## Work required
Where a line of the records holds the string "computer", copy that line.

## Given records

################

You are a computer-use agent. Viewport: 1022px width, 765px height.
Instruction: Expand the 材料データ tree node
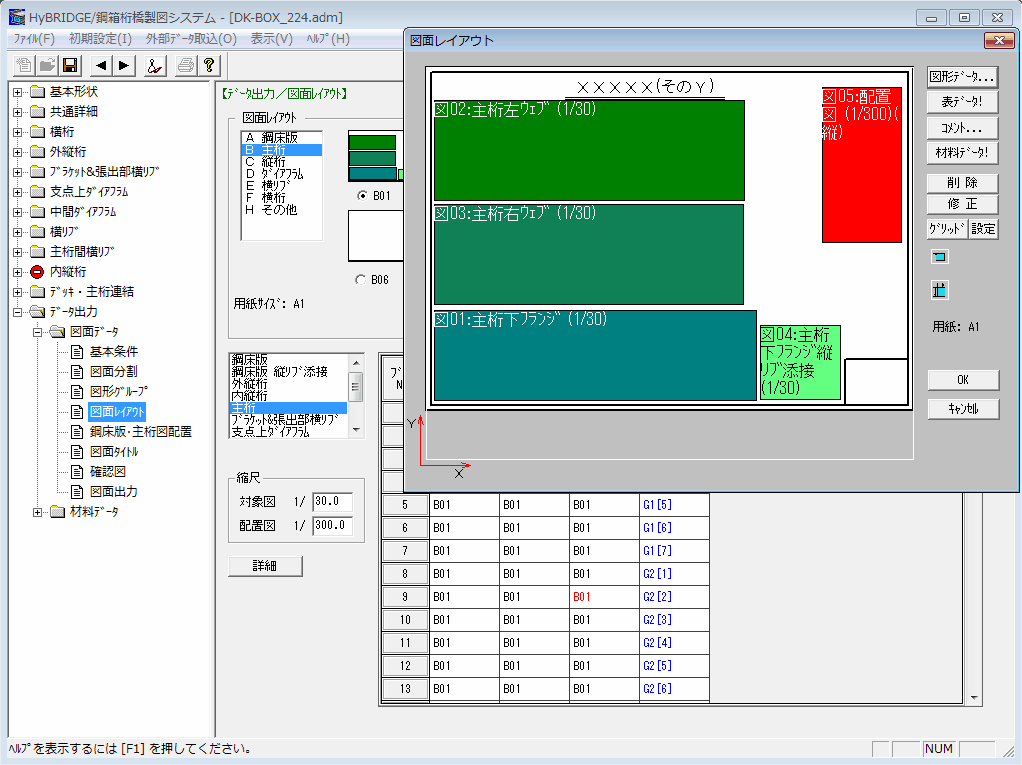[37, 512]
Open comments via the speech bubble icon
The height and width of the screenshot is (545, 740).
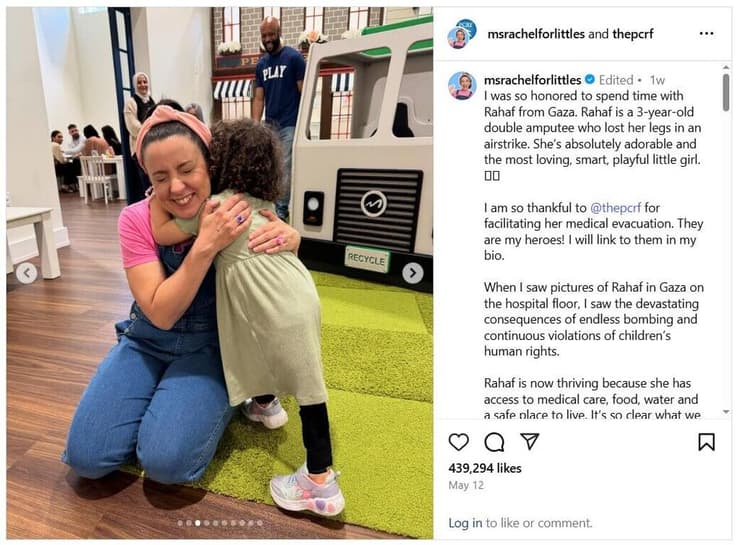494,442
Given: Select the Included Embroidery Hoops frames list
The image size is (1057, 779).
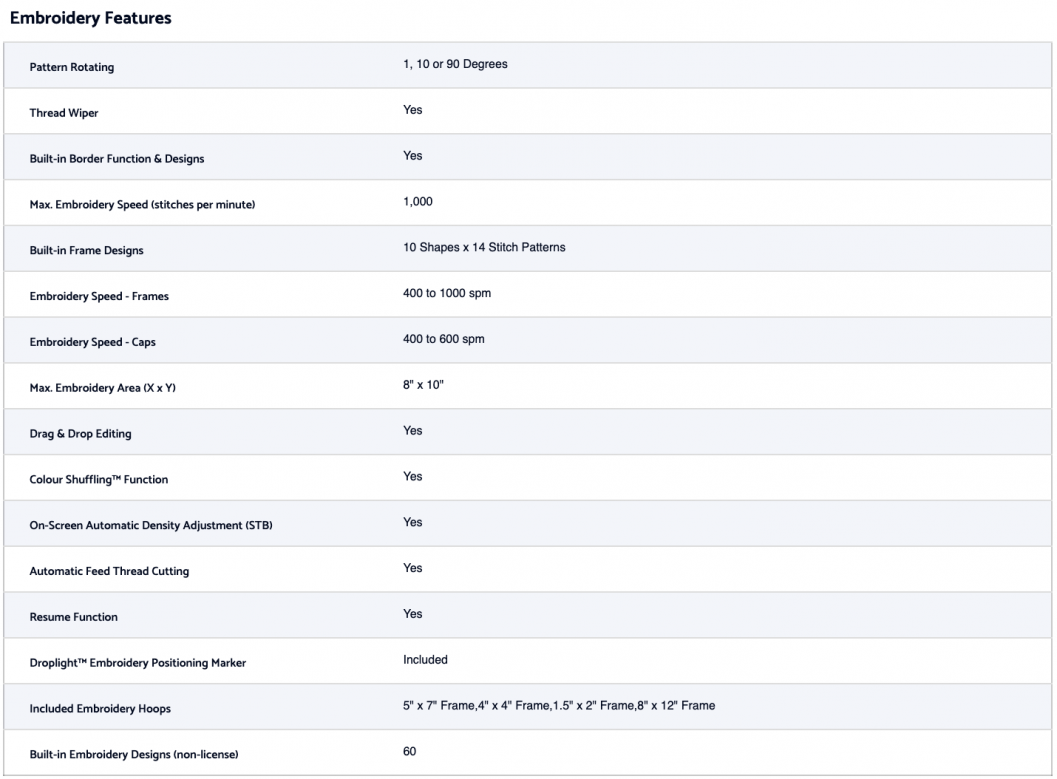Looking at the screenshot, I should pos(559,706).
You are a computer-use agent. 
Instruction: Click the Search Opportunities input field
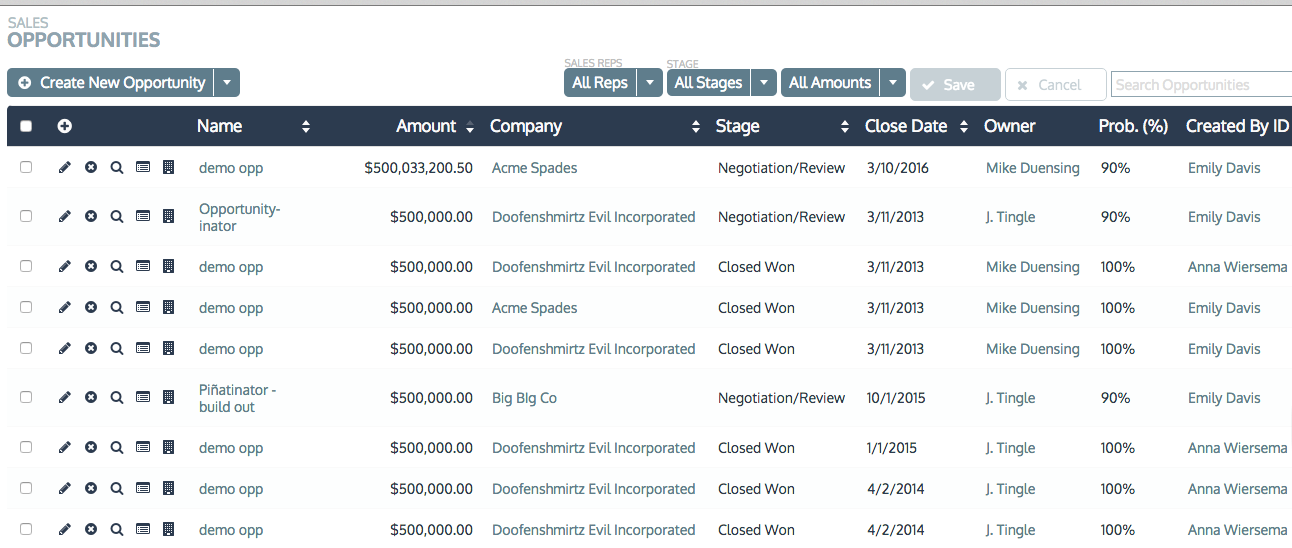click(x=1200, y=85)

################

## Output below
You are a computer-use agent. Viewport: 1022px width, 765px height.
You are a computer-use agent. 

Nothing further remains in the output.